Directions:
Beginning at the line containing "Task: Open the", give again every line through the end of the data, unchanged and with both ends included. Drop any pictures.

Records to process:

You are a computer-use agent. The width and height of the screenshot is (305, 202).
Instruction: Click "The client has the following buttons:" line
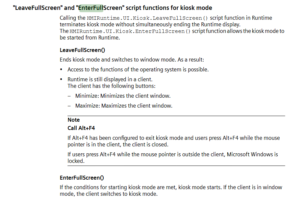[111, 86]
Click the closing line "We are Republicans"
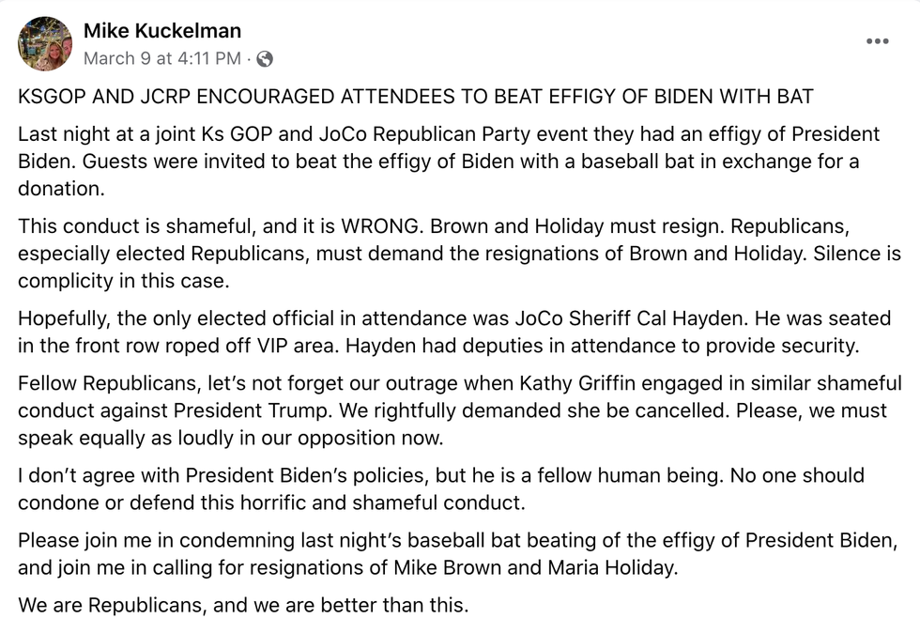 [x=242, y=606]
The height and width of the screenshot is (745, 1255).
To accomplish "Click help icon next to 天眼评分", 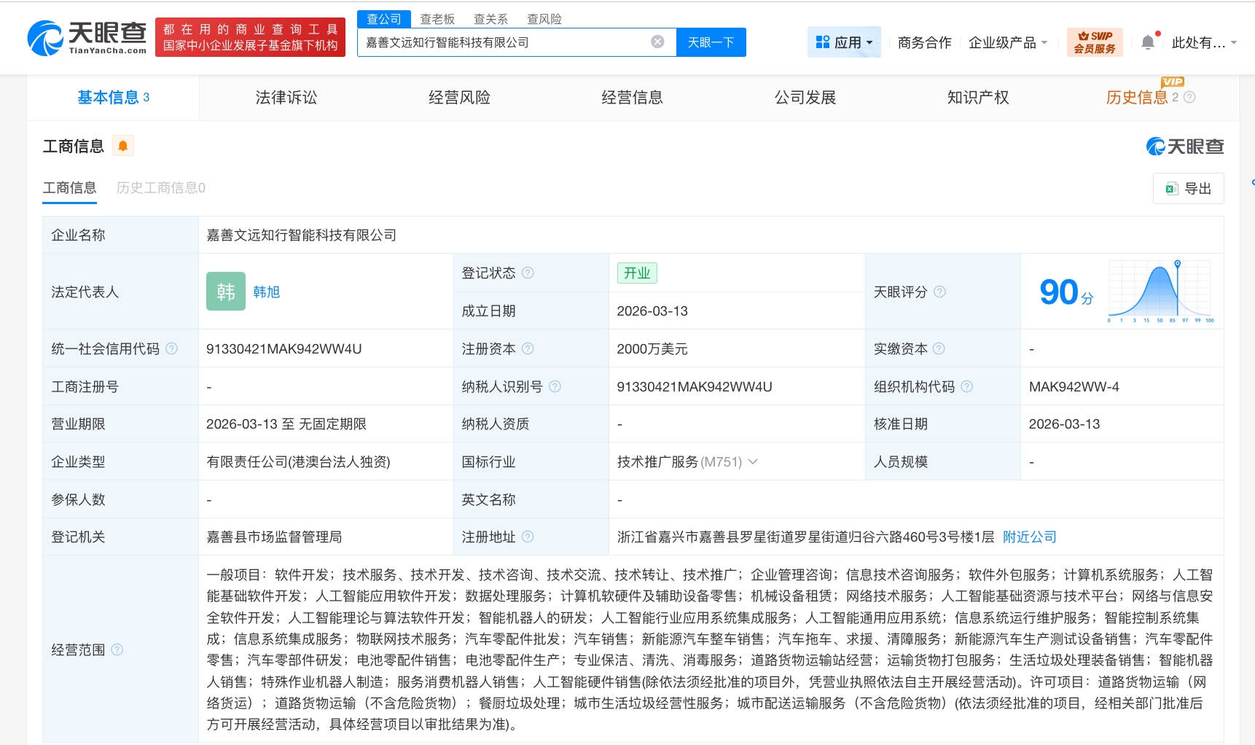I will [939, 292].
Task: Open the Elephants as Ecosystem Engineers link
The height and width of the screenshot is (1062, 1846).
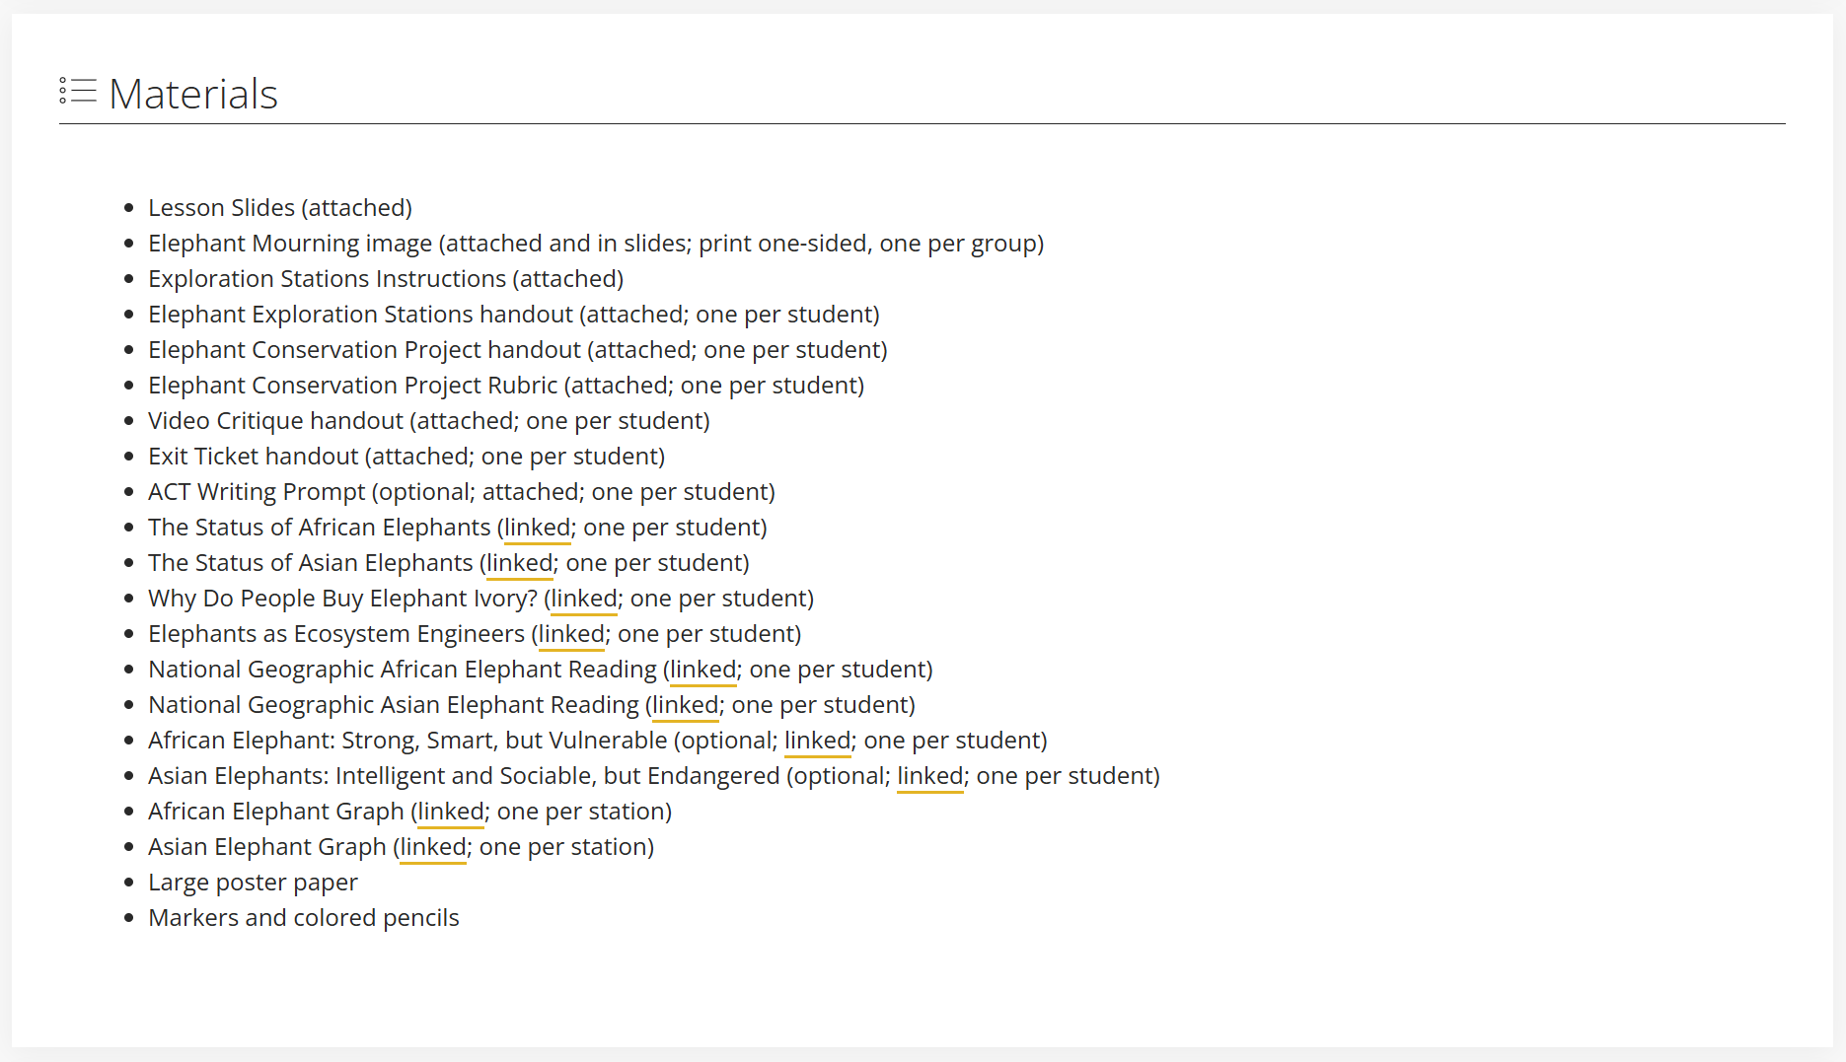Action: (x=571, y=634)
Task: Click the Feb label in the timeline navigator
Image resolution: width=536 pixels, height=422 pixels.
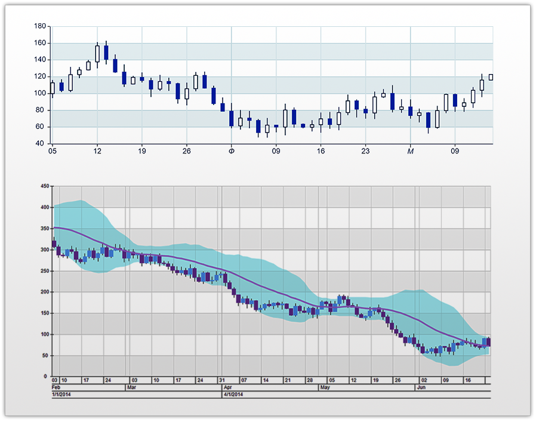Action: (57, 387)
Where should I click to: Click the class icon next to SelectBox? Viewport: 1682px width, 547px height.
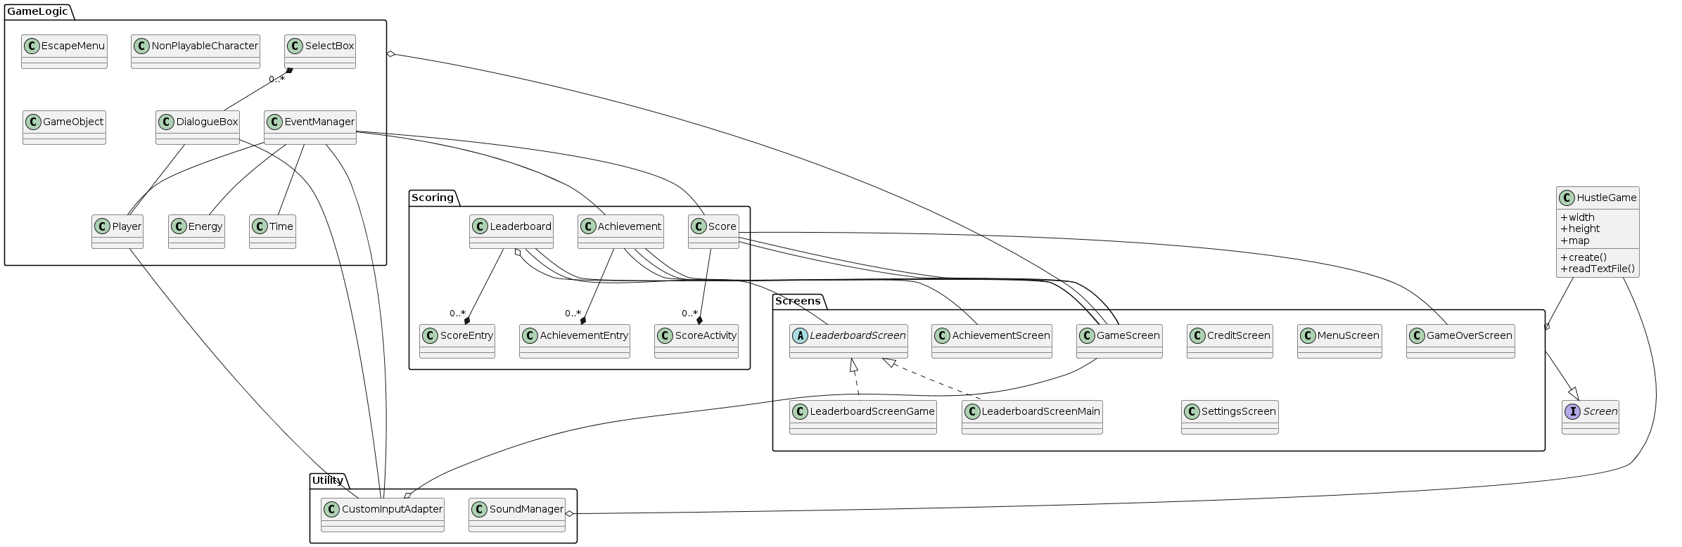click(295, 46)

Task response:
Task: Open the Elephants as Ecosystem Engineers link
The height and width of the screenshot is (1062, 1846).
Action: (x=571, y=634)
Task: Click the Feb label in the timeline navigator
Image resolution: width=536 pixels, height=422 pixels.
Action: (57, 387)
Where should I click to: Click the class icon next to SelectBox? Viewport: 1682px width, 547px height.
click(295, 46)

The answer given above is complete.